DATASET RECORDS —
----------

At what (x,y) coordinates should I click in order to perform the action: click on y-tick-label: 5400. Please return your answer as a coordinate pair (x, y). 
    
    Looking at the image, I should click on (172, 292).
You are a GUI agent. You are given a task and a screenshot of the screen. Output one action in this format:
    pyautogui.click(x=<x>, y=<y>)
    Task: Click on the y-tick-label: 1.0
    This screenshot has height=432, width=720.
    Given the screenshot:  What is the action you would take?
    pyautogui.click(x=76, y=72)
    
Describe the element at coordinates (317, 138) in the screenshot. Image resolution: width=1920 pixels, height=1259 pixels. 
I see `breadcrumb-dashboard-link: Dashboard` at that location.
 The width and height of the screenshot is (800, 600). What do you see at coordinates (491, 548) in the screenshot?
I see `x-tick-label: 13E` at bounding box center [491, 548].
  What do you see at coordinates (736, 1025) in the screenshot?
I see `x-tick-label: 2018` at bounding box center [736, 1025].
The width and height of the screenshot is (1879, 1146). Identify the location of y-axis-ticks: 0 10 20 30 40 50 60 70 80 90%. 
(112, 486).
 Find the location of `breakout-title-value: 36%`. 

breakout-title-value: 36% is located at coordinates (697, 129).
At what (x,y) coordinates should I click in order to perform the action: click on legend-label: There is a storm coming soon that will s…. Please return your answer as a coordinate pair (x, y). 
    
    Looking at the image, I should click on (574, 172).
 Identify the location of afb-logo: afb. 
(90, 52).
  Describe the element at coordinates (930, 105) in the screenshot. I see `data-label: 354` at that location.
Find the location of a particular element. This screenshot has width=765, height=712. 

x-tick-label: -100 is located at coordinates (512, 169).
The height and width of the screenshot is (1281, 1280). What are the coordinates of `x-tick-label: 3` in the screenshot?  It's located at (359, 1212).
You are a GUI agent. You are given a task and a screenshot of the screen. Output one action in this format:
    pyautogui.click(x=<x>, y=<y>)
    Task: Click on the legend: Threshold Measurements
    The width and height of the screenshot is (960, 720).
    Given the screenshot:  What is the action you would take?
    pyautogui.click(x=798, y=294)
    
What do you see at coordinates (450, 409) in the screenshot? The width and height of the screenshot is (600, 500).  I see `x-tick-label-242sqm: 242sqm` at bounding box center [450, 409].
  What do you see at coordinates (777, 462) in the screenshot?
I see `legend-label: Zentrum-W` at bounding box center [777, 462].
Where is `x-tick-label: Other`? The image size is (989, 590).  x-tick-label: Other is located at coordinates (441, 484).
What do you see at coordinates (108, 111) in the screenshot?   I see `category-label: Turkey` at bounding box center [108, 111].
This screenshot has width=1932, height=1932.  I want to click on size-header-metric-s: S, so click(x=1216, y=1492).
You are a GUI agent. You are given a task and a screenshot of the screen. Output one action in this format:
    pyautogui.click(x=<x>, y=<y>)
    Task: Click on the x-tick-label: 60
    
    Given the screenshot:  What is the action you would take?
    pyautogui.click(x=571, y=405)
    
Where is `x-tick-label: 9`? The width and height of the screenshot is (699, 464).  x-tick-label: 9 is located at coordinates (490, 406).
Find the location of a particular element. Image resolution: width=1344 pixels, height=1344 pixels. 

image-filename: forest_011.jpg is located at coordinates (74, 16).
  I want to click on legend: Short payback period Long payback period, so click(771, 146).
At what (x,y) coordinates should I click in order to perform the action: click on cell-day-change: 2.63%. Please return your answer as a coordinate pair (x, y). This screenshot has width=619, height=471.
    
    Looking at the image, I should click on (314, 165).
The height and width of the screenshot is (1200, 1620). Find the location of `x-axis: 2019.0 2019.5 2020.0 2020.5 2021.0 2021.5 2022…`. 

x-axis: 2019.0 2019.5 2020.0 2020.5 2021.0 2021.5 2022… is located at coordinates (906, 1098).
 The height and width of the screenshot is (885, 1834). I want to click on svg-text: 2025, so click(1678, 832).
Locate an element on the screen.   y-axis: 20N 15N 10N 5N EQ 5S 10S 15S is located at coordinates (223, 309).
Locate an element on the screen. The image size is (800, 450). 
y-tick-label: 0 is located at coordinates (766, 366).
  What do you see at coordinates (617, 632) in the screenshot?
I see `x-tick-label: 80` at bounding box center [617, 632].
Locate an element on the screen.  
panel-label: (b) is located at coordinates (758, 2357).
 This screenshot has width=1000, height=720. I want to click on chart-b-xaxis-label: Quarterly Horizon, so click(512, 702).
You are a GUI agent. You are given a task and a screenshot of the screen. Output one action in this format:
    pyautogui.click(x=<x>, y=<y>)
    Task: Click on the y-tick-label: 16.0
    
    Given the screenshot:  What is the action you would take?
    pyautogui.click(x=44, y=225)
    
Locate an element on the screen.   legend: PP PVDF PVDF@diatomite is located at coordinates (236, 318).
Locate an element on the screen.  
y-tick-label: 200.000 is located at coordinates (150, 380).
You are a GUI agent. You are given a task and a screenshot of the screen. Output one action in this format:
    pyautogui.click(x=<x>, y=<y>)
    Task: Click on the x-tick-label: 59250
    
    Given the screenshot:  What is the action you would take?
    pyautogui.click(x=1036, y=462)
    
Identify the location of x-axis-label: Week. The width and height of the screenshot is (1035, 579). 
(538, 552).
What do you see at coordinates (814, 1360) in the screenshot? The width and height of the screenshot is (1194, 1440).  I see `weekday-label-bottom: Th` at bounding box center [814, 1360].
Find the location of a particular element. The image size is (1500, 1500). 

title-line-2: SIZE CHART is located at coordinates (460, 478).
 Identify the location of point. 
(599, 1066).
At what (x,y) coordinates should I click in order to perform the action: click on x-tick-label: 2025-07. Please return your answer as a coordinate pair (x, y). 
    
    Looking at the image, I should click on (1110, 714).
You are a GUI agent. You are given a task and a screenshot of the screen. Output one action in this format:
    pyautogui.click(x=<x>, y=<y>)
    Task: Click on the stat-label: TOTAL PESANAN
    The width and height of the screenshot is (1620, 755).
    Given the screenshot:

----------

HOW TO COMPLETE THIS TASK — Copy the lines above from the line with "coordinates (223, 309)." to the line with "center [617, 632].", keeping both of those lines.

RESULT —
Locate an element on the screen.   y-axis: 20N 15N 10N 5N EQ 5S 10S 15S is located at coordinates (223, 309).
Locate an element on the screen. The image size is (800, 450). 
y-tick-label: 0 is located at coordinates (766, 366).
  What do you see at coordinates (617, 632) in the screenshot?
I see `x-tick-label: 80` at bounding box center [617, 632].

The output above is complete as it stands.